Goal of the exercise: All lines of the entries with "icon" in them must be listed.

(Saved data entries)
BEGIN
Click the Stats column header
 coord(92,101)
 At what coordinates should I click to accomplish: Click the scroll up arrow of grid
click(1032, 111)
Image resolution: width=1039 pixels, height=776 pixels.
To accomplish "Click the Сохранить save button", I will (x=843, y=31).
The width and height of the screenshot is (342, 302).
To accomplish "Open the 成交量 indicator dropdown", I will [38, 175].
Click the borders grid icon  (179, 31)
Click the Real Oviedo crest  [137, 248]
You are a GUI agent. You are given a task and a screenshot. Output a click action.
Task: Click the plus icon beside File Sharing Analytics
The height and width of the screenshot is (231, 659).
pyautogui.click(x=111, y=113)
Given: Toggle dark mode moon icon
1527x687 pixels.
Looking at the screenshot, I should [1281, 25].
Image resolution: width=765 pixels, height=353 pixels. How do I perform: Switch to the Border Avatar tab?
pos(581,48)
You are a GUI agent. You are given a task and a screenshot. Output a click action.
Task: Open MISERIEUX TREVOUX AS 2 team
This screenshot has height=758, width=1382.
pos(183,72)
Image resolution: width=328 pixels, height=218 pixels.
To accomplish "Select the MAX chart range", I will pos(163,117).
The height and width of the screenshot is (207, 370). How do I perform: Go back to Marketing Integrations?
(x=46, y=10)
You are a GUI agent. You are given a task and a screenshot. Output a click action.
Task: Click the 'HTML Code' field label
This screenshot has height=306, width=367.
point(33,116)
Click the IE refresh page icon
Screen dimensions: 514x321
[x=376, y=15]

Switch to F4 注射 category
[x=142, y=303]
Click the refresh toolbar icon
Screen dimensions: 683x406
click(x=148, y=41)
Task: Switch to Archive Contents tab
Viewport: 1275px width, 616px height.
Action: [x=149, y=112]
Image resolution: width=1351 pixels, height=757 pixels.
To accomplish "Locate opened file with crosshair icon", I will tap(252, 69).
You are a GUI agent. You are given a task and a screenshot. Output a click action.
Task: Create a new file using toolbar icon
END
Task output:
Click the borders grid icon  (179, 31)
Task: Click the plus icon beside File Sharing Analytics
Given: Toggle dark mode moon icon
Click the IE refresh page icon
Click the refresh toolbar icon
To accomplish "Locate opened file with crosshair icon", I will tap(252, 69).
Task: Create a new file using toolbar icon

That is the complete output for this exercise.